Main parameters for my “Trumponomics” base scenario:
DOGE cuts the government expense base by $1 trillion (2024 spending: $7 trillion) or 50% of Musk’s ambition. $500 billion of expired programs which continue to be paid have already identified.
The lower base will be carried forward. Incremental increases just as forecast by the CBO.A cut in income taxes of 25% for everybody (permanent)
An import tariff flat 10% on all imports (raising $300 billion annually)
Obviously, there are second and third order effects. Lower deficits lead to smaller government debt and declining interest expenses, which in turn lead to lower spending and so on.
Under those parameters, the debt-to-GDP ratio will stabilize at its current level of just above 100% for the foreseeable future. DOGE has the potential to improve public finances dramatically, but it’s also a huge incentive to cut taxes too far.

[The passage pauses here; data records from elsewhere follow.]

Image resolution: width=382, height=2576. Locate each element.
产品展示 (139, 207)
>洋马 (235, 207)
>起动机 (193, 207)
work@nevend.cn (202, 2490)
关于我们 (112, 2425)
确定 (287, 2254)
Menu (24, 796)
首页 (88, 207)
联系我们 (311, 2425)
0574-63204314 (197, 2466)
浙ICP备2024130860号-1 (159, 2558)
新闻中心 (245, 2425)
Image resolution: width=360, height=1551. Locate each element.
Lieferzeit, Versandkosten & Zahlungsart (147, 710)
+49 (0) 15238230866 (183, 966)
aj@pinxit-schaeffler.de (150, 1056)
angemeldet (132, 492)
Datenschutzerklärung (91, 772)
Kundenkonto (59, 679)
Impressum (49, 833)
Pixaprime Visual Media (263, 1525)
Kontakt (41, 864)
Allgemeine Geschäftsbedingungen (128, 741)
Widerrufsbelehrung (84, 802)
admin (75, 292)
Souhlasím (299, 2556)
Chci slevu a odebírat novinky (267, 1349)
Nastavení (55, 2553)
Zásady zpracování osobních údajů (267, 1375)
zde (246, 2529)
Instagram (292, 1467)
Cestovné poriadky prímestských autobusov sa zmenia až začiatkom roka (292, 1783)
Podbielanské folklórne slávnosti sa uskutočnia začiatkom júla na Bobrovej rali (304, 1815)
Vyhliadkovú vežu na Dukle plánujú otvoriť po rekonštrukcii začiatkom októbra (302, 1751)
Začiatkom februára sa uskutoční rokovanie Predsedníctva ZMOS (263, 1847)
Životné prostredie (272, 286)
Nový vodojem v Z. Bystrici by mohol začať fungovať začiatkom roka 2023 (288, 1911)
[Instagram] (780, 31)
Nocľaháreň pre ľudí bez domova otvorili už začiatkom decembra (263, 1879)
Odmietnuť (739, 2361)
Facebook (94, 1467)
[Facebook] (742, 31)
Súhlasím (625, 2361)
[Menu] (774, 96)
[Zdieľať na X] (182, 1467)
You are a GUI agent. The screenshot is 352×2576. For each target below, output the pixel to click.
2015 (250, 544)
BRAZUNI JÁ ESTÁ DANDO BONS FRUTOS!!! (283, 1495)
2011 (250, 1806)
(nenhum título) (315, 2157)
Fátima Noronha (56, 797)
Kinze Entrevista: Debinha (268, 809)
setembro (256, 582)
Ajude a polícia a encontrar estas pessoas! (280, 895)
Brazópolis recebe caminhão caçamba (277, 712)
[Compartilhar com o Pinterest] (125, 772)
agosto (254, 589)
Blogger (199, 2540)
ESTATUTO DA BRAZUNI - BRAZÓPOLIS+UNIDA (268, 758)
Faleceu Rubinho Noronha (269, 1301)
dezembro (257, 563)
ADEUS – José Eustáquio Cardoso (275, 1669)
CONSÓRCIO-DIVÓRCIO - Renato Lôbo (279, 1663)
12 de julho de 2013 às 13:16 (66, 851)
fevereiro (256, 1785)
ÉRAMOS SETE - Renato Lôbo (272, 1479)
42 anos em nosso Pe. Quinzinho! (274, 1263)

(Summary projection of Trumponomics. Solid lines are CBO projections, but under capital market assumptions of a convergence of debt costs to 4.5% (CBO estimate is 3.4%). Dashed lines are projections of the impact of the three core economic policies of Trump: Tariffs, tax cuts, and expense savings. The debt/ GDP ratio stabilizes at just above 100%).
The model is set up to tweak the main input values easily. What do you think about Trump’s main policies? Can Musk and Ramaswamy deliver $1 trillion of savings? More? Less?
I added a survey below. If there’s enough interest, I’ll follow up with an analysis based on feedback consensus. The survey is open for one week. Or DM me if you have a strong opinion on either of the parameters.
Hope this was interesting! Let me know what you think,
All the best,
John
This line of thinking was originally introduced in a paper co-written by Harvard economist Jason Furman and former Treasury secretary Larry Summers, who argued that governments should expand government spending in an era of low growth and very low interest rates. However, their paper “A Reconsideration of Fiscal Policy in the Era of Low Interest Rates” was written in 2020, a period of record-lows in inflation and interest rates which was expected to persist.
Great write up here from Econolog on DOGE.
The current rate of debt accumulation in the United States is flatly unsustainable.
The US has become locked in a death spiral of debt for some time:
When in power, the democratic party expands spending but fails to raise taxes.
When the GOP is in power, they raise taxes and fail to cut spending.
Will DOGE break the cycle? I wouldn’t hold my breath, but never bet against Elon Musk.
A late comment and request - this is excellent and will you set up a DOGE Tracker???